(Records from a data collection)
— START —

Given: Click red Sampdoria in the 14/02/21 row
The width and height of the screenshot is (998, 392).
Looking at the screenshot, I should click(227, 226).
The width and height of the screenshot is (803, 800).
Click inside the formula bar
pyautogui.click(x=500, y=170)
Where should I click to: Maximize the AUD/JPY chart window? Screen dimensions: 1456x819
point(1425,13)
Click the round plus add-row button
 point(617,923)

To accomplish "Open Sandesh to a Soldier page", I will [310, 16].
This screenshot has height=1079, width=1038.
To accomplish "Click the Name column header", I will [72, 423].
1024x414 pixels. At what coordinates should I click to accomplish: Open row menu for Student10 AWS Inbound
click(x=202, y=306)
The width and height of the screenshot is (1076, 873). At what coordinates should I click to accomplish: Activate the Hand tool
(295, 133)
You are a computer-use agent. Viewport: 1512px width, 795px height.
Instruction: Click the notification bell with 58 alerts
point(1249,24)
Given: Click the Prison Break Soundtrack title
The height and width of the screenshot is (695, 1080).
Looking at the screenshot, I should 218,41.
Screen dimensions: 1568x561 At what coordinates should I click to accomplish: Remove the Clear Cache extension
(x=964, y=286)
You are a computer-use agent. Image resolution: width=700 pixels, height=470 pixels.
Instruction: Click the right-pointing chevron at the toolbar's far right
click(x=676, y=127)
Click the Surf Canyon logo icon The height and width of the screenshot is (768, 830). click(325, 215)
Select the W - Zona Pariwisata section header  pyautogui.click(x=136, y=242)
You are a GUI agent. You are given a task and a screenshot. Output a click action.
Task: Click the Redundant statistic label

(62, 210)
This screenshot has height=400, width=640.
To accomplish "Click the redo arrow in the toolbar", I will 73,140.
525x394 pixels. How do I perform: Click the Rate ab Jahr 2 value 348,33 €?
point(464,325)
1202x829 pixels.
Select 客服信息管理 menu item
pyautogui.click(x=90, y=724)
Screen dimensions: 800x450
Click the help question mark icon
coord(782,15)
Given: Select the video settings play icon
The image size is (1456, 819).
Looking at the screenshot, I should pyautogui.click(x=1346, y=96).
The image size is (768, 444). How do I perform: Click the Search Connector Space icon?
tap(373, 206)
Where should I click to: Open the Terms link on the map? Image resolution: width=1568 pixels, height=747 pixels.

— END —

Exercise requirements:
Write out, unchanged, the lines of the records that start with the line containing "Screen dimensions: 800x450" and run through the last line of the records, including both of those lines.

Task result:
Screen dimensions: 800x450
Click the help question mark icon
coord(782,15)
Given: Select the video settings play icon
The image size is (1456, 819).
Looking at the screenshot, I should pyautogui.click(x=1346, y=96).
The image size is (768, 444). How do I perform: Click the Search Connector Space icon?
tap(373, 206)
Where should I click to: Open the Terms link on the map? Image resolution: width=1568 pixels, height=747 pixels.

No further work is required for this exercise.